WHAT THE TASK REQUIRES: Could you copy the data below line for line, changing nothing?
--- SUPPLIED ENTRIES ---
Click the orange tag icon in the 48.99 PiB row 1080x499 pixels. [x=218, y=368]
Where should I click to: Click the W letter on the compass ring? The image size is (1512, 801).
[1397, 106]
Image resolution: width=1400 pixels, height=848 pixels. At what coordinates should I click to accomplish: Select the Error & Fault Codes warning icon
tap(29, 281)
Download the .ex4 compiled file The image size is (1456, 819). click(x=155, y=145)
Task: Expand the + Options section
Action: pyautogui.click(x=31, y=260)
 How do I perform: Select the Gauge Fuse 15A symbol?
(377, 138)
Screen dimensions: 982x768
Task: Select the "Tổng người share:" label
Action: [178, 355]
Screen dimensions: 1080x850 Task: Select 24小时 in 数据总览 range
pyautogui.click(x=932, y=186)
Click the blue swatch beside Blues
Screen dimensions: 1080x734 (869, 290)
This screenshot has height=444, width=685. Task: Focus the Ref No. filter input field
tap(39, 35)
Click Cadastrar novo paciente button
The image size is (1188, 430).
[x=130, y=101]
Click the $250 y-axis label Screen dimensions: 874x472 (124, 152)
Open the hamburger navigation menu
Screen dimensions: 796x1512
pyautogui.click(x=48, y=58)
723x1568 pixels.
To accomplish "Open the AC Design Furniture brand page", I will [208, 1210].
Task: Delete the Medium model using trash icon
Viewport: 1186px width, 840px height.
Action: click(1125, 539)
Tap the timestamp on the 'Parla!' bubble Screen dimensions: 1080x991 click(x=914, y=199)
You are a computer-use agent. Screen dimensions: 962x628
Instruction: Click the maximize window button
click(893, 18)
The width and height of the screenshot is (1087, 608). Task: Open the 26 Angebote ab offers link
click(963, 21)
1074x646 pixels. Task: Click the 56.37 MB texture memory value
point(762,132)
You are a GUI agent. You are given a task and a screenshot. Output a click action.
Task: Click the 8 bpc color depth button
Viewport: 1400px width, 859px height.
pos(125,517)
---
COMPLETE OUTPUT:
Click the orange tag icon in the 48.99 PiB row 1080x499 pixels. [x=218, y=368]
Where should I click to: Click the W letter on the compass ring? The image size is (1512, 801).
[1397, 106]
Image resolution: width=1400 pixels, height=848 pixels. At what coordinates should I click to accomplish: Select the Error & Fault Codes warning icon
tap(29, 281)
Download the .ex4 compiled file The image size is (1456, 819). click(x=155, y=145)
Task: Expand the + Options section
Action: pyautogui.click(x=31, y=260)
 How do I perform: Select the Gauge Fuse 15A symbol?
(377, 138)
Screen dimensions: 982x768
Task: Select the "Tổng người share:" label
Action: [178, 355]
Screen dimensions: 1080x850 Task: Select 24小时 in 数据总览 range
pyautogui.click(x=932, y=186)
Click the blue swatch beside Blues
Screen dimensions: 1080x734 (869, 290)
This screenshot has height=444, width=685. Task: Focus the Ref No. filter input field
tap(39, 35)
Click Cadastrar novo paciente button
The image size is (1188, 430).
[x=130, y=101]
Click the $250 y-axis label Screen dimensions: 874x472 (124, 152)
Open the hamburger navigation menu
Screen dimensions: 796x1512
pyautogui.click(x=48, y=58)
723x1568 pixels.
To accomplish "Open the AC Design Furniture brand page", I will [208, 1210].
Task: Delete the Medium model using trash icon
Viewport: 1186px width, 840px height.
Action: click(1125, 539)
Tap the timestamp on the 'Parla!' bubble Screen dimensions: 1080x991 click(x=914, y=199)
You are a computer-use agent. Screen dimensions: 962x628
Instruction: Click the maximize window button
click(893, 18)
The width and height of the screenshot is (1087, 608). Task: Open the 26 Angebote ab offers link
click(963, 21)
1074x646 pixels. Task: Click the 56.37 MB texture memory value
point(762,132)
You are a GUI agent. You are given a task and a screenshot. Output a click action.
Task: Click the 8 bpc color depth button
Viewport: 1400px width, 859px height.
pos(125,517)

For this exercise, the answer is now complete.